- Country: United States
- Language: English

Publication
- Published in: Harper's Bazaar
- Publication date: February 1970

= Bodies (short story) =

"Bodies" is a short story by Joyce Carol Oates originally published in Harper's Bazaar (February 1970), and first collected in The Wheel of Love and Other Stories (1970) by Vanguard Press.

==Plot==
Pauline Ressner is a 29-year-old instructor at an art institute. She is a sculptor, specializing in the human head. She lives with her mother in their Victorian era house. A tall, striking woman, she is single-mindedly dedicated to her work and fulfilled by it. She maintains a cool detachment from her students, who address her as "Miss Ressner". Though she is aware that her beauty is attractive to men and some women, she routinely deflects these advances. She has no social or sexual life.

Through a mutual acquaintance, Pauline is introduced to Anthony Drayer, a man in his mid-thirties who takes an immediate interest in her and attempts to engage her in casual conversation. He does not appear to have any vocation and she detects that he is not well-groomed. Annoyed, she politely excuses herself and departs. She subsequently sees Anthony repeatedly around the institute, and learns that he has made inquiries about her students. When Anthony approaches her again, she feels threatened, and attempts to dismiss him with a curt smile. He persists, asking her questions she finds offensive. He is clearly obsessed with her, but is good-natured. In desperation, Pauline blurts out: "I don't have time to talk to you. I don't go out with people, I'm not the way you think..." Anthony registers anger, and rebukes her. He encourages her to leave: "Don't run - I won't follow you!"

The encounter has traumatized Pauline, and she suffers from lurid, disturbing dreams. She has bouts of malaise. Pauline recalls that in her early twenties she had been in love with an elderly art instructor and two other men, both young. In all these, she drew near but regained control of her emotions, and nothing came of these: "So it had ended. She was complete...feeling totally herself once more."

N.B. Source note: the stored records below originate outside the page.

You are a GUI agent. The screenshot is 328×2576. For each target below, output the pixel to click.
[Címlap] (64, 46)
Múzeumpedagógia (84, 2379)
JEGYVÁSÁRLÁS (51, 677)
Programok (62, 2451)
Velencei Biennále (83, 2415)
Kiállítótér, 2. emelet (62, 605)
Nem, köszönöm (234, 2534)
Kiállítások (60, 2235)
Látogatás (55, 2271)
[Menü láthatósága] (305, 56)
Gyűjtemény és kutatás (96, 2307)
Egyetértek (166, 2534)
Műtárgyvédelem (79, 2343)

At a local bookstore, Pauline is suddenly assaulted by Anthony, wielding a knife. He grabs her, and without a word, slashes his own throat. His blood splashes on her clothes as he falls dying at her feet.
In the aftermath, Pauline's internal monologues and phantasmagorical images take hold of her mind. She is convinced that the madman's blood has spawned a fetus she carries in her womb.

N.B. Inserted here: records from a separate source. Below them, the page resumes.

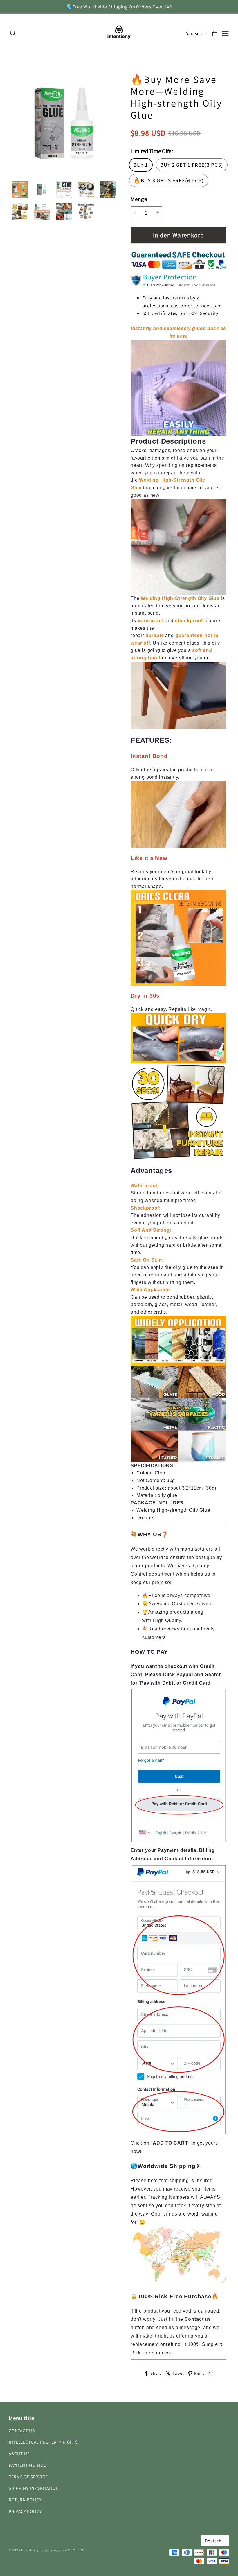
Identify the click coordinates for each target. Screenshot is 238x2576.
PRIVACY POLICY (25, 2511)
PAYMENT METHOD (27, 2465)
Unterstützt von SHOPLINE (63, 2550)
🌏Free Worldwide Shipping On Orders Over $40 (119, 6)
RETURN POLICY (25, 2500)
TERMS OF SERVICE (28, 2477)
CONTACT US (22, 2430)
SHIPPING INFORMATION (34, 2488)
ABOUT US (19, 2453)
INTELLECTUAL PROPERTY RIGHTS (43, 2442)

As Pauline descends into madness, her mother commits her to a mental hospital.

==Theme==
"Bodies" dramatizes a woman's "life-denying retreat from emotional and sexual involvement altogether" and "the consequences of a cold withdrawal from passional life." "

Literary critic Elizabeth R. Fishel observes that the women in Oates's fiction "live at a level of intensity which constantly verges on madness" and reminds readers that these stories "depend on violent melodrama for their activation."

"Bodies" is a case in point. In the sanguinary climax, Pauline is splashed with the blood of a suicidal maniac and, believing she has been impregnated by the bloody assault, descends into madness.

== Sources ==
- Creighton, Joanne V. 1979. Joyce Carol Oates. Twayne Publishers, New York. Warren G. French, editor.
- Johnson, Greg. 1994. Joyce Carol Oates: A Study of the Short Fiction. Twayne's studies in short fiction; no. 57. Twayne Publishers, New York.
- Oates, Joyce Carol. 1970. The Wheel of Love. Vanguard Press, New York.
- Fishel, Elizabeth R. 1970. Books: The Wheel of Love and Other Stories. The Crimson, December 8, 1970. Books The Wheel of Love and Other Stories | Opinion | The Harvard Crimson Accessed December 30, 2024.
- Pickering, Samuel F. 1974. "The Short Stories of Joyce Carol Oates" The Georgia Review, Vol. 28, No. 2 (Summer 1974) pp. 218–226. The Short Stories of Joyce Carol Oates Accessed 30 December 2024.